Supplied material:
·····

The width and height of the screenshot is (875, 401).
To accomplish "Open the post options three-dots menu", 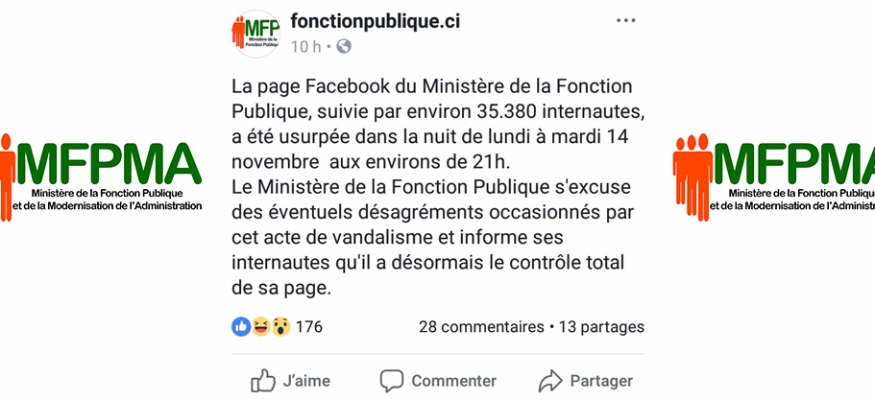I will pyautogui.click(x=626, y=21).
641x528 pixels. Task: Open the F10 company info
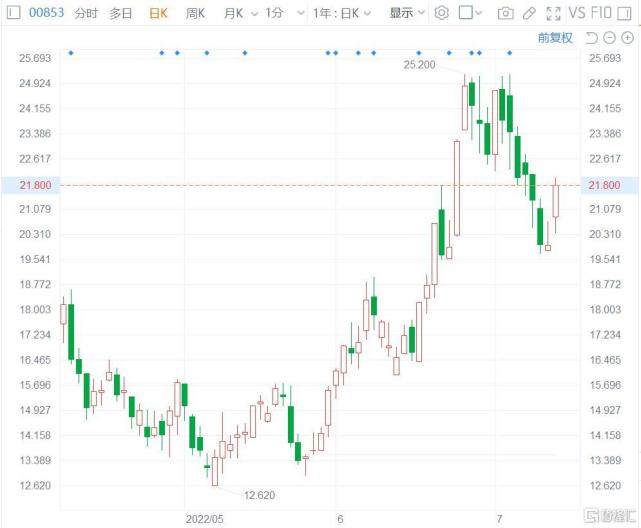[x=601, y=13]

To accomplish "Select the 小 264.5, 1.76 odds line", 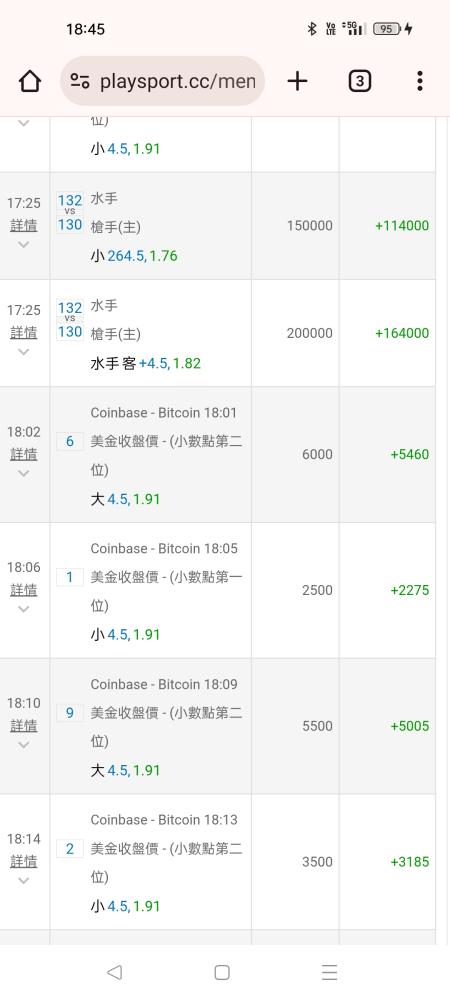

·····

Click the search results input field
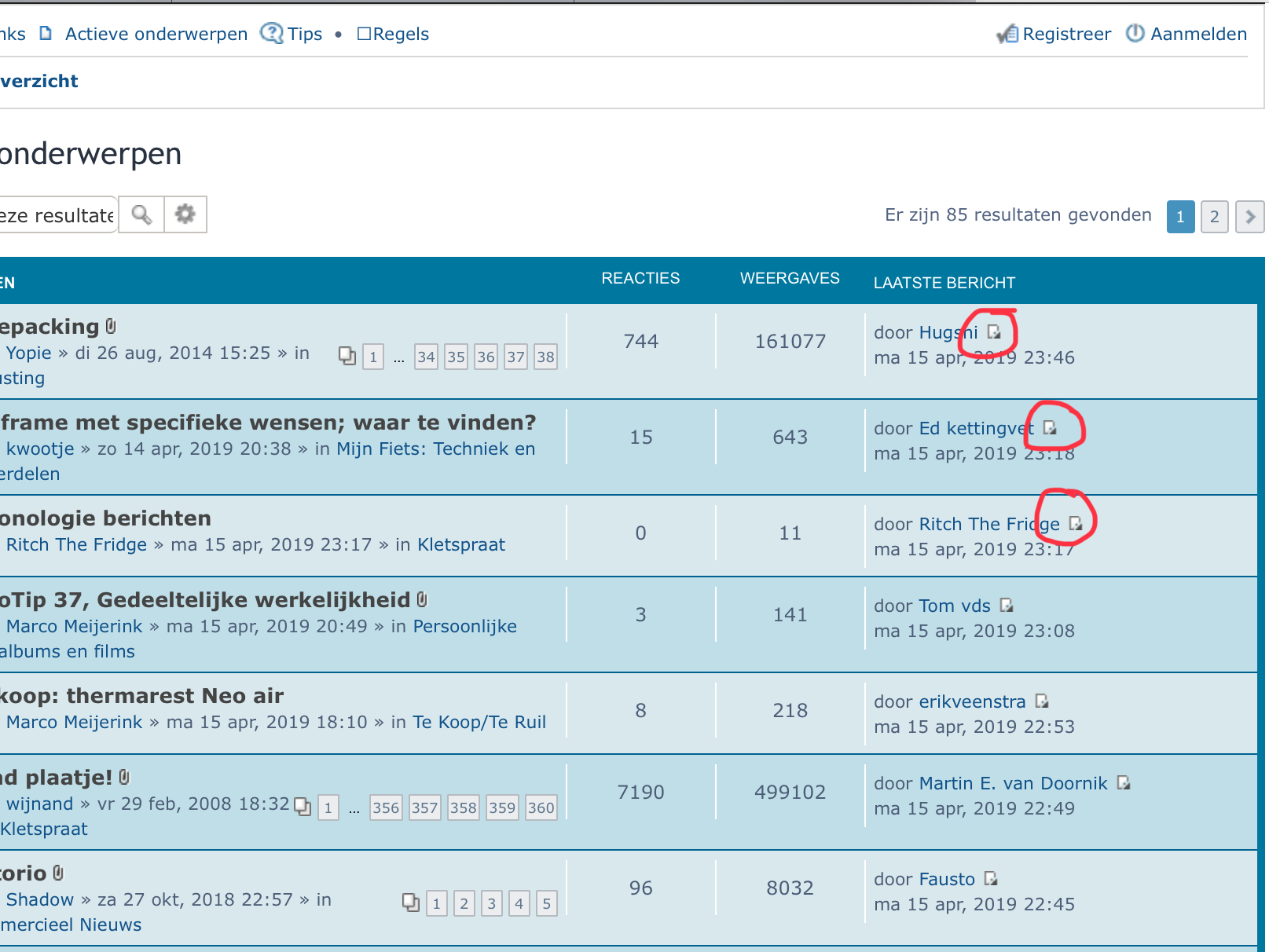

·····

What is asked: Output the stretch of the material from the line containing "641x528 pixels. Task: Open" through the line containing "小 264.5, 1.76" as a numbered list, omitting blank lines. Leave the pictures out.

Result of the exercise:
1. 641x528 pixels. Task: Open the F10 company info
2. [x=601, y=13]
3. To accomplish "Select the 小 264.5, 1.76 odds line", 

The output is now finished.